Non dovetti combattere a lungo col desiderio irresistibile di voltarmi, perché parlò lei per la seconda volta.
«A te piacciono le storie?»
La guardai, spiazzato ancora una volta. Era seria. Mi osservava attenta, evidentemente in attesa di una valida risposta.
«Non ne conosco …»
Sorrise lei, ma stavolta in modo diverso. Sembrava saperla lunga, come se avesse a che fare con un bimbo che ha ancora troppo da imparare. «Ma certo che ne conosci, tutti ne conosciamo. Prima di tutte, conosci la tua».
«La mia
La bimba annuì, convinta. «Tutti quanti hanno una loro storia. Siamo tante piccole storie che camminano, e, spesso, ci raccontiamo». Sbuffò impaziente dopo essersi specchiata nel dubbio dei miei occhi. «Me l’ha detto un barbone con cui ho parlato prima. Mi ha raccontato la sua. La sua storia, intendo».
«Era bella?» chiesi.
Lei assunse un’espressione pensosa, prima di rispondere che sì, era davvero molto bella, ma anche e soprattutto triste.

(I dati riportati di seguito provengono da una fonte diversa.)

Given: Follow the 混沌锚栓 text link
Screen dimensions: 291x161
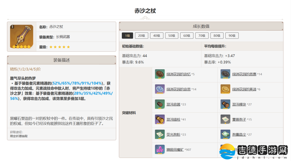Looking at the screenshot, I should pyautogui.click(x=173, y=119).
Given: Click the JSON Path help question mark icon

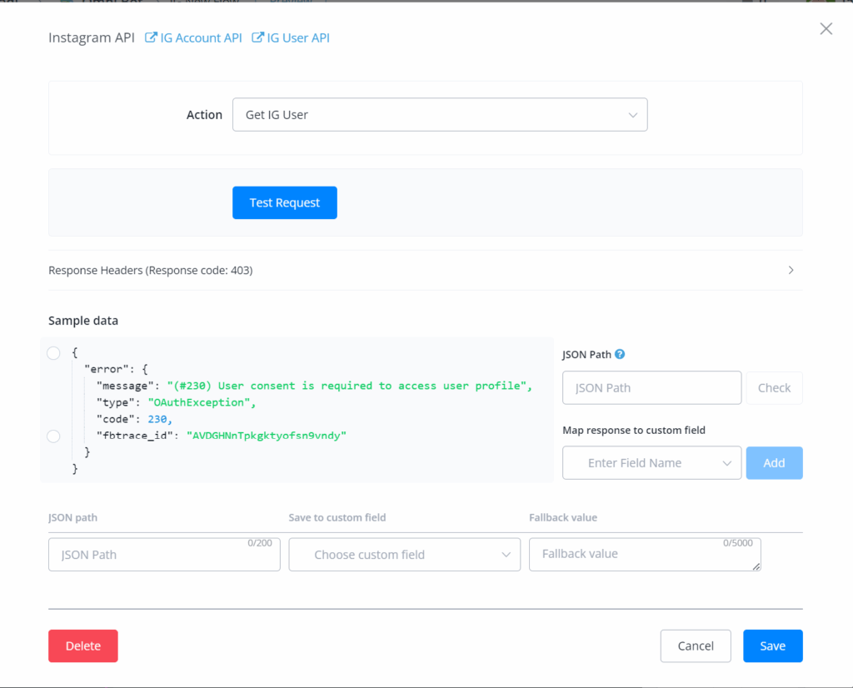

Le chiesi di raccontarmela. Ricordo che accettò con entusiasmo, come se non aspettasse altro che condividere con qualcuno qualcosa che le era tanto piaciuto. Mi colpì la dovizia di particolari con cui condì il suo racconto, la passione con la quale ne parlava, le pause che inseriva nei punti più toccanti.
Fu verso la fine della narrazione che arrivò mia madre, ansimante dopo aver corso per raggiungermi. Era in ritardo per il lavoro e, stringendomi la mano, mi trascinò via con sé. Fu solo quando stetti per salire in macchina che mi ricordai di aver lasciato sopra la panchina i miei pastelli e il quaderno. E, ancora peggio, avevo lasciato una storia incompleta.
«Hai fatto amicizia?»
«Più o meno» risposi a mia madre. «Quella bambina mi ha chiesto se mi piacciono le storie. A te piacciono?»
Si allacciò la cintura di sicurezza e mi sorrise. Per un attimo il suo volto si distese e parvero scomparire da esso le ombre di preoccupazioni e affanni che ultimamente sembrava si cibassero di lei, giorno dopo giorno. «Ma certo che mi piacciono, Davide. Mi piacciono tantissimo. E a te?»
Ancora una volta il racconto che avevo ascoltato attraversò la mia mente, e mentre realizzavo che col tempo la mia memoria l’avrebbe fatto scappare come in autunno un ramo d’albero si lascia abbandonare dalla foglia secca, mi chiesi se esistesse un modo per fissarlo. Per non farlo mai andar via.
Annuii in direzione di mia madre. Sì, mi piacevano.